The original premise behind the Leon ‘naturally fast food’ chain was “If God did fast food …” explained its co-founder John Vincent at the Annual Hospitality Conference 2025 in Manchester.
It was a simple yet radical idea in 2004 when the business launched: to provide familiar dishes loved by the public but without the environmental damage often associated with fast food supply chains.
In 2021 Vincent and his co-owners sold Leon, which had grown to around 70 outlets, for £100m. The restaurant chain is now owned by the supermarket Asda.
Vincent commented: “Today I wouldn’t say it’s worth £100m, because the way it’s run today is not the same.”
Vincent had two key pieces of advice on how to create value for hospitality business leaders: first, to use the Enneagram for HR and leadership purposes, and secondly, to take an in-depth look at supply chains.
Know yourself and others
The Enneagram is a tool that allows people to better understand themselves and their personalities. He commented: “The first thing we employed in Leon was knowing yourself. The one tool we used to create a business not built on fighting, and competition. It leads to value if you treat people and your partners with love.”
The Enneagram states that your personality is not your true self but the result of the predominant fear that you have developed in your lifetime, Vincent explained: “My biggest fear is being controlled or harmed by others.”
Other fears identified by the Enneagram are of not being perfect, not being loved, not being successful, not having a self-identity, not understanding the world around you, fear of betrayal, fear of boredom, and fear of conflict.

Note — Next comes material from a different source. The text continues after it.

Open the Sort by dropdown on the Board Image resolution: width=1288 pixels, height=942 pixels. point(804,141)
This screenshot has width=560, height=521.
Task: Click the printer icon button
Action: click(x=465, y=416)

“Once you understand the personalities in your team, it’s like an algorithm,” he said. “During Covid and under stress everyone in Leon played out exactly the role you’d expect them to. I had a ready-made understanding of how people were going to react. This has been very useful to me.”
Stay seasonal
Secondly, about supply chains, Vincent said: “Whenever we see an industry under pressure – and I think our industry is going to be under immense pressure in the UK – we need to understand the deeper partnerships throughout the value chain. In a crisis, business that understand the whole value chain are the ones that prosper.”
As an example, he said it was common to see asparagus on menus throughout the summer months even though the English asparagus season finishes by 25 June, so suppliers have to switch their sourcing to Spain and costs increase from £3 to £15 a bundle.
“In most corporate situations we are divorced from nature,” he argued. “And most of us don’t have a clue about the differing costs of different palette sizes on trucks. Sometimes we’re a bit narrow with our roles and not curious enough to truly work in partnership with the people who can make our lives so much better.”
More love, less destruction
There are two main problems with capitalism, Vincent said: first, that externalities are not measured or taken into consideration, and second, the pleasure trap.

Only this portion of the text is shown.